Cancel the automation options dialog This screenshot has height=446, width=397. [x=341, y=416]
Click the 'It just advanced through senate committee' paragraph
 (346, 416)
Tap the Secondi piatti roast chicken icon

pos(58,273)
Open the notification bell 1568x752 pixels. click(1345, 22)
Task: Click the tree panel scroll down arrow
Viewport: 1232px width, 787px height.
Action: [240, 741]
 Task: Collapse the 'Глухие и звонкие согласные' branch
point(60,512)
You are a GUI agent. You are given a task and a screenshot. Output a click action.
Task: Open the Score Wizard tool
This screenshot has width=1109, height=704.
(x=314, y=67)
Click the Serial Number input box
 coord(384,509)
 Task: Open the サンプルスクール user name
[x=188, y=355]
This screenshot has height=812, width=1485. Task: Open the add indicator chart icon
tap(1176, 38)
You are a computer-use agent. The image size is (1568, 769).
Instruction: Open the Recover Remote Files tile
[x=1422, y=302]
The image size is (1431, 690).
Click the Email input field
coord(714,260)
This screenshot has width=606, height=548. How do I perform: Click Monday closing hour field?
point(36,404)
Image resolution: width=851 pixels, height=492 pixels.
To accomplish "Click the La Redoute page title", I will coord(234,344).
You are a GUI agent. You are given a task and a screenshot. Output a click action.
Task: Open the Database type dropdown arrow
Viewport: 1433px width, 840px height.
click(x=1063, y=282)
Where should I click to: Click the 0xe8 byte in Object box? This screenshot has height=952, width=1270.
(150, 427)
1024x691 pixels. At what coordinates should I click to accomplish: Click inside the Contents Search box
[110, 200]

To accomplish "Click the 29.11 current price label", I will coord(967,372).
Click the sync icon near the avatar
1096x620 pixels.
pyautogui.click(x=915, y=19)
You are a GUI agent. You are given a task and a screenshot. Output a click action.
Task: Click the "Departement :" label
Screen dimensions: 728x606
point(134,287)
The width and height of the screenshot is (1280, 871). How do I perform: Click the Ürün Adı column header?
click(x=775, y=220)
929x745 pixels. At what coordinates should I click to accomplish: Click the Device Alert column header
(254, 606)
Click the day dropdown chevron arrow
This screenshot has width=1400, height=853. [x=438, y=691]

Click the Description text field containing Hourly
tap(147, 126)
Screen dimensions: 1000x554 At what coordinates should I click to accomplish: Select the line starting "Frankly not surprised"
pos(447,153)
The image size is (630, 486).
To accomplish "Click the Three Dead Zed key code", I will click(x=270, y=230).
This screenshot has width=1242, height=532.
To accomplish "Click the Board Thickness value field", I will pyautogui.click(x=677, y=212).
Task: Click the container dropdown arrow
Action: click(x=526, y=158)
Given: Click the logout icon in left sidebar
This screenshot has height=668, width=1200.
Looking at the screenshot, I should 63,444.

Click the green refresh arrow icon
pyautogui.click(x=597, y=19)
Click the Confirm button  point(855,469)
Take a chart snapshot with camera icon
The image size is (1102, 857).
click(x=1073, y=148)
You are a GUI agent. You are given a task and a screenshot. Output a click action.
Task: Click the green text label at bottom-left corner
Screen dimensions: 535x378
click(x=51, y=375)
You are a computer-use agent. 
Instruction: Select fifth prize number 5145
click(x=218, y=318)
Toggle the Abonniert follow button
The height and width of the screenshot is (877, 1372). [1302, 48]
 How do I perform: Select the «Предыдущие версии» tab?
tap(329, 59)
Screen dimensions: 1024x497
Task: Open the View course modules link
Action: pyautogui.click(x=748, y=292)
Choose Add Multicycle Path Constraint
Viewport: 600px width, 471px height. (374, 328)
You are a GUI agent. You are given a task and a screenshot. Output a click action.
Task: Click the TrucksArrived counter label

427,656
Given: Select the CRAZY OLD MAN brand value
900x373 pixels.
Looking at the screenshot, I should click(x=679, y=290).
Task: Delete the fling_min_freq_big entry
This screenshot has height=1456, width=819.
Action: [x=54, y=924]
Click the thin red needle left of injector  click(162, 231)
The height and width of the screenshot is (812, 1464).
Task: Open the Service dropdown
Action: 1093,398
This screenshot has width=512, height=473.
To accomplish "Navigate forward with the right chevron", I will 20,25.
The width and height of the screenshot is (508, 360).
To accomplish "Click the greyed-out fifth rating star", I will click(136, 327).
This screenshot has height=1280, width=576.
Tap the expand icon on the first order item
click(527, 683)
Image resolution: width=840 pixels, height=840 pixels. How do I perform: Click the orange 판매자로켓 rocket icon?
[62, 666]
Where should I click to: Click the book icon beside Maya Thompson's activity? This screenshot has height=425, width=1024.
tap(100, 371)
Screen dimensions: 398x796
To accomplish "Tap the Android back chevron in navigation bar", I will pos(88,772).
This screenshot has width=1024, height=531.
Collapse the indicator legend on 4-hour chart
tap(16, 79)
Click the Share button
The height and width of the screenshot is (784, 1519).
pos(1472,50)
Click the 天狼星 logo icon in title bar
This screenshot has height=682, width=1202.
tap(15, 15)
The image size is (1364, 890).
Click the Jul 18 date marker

*EXERCISE PROMPT*: Show all lines above holding "title".

*REPLY*:
To accomplish "Click the La Redoute page title", I will coord(234,344).
Click the 天狼星 logo icon in title bar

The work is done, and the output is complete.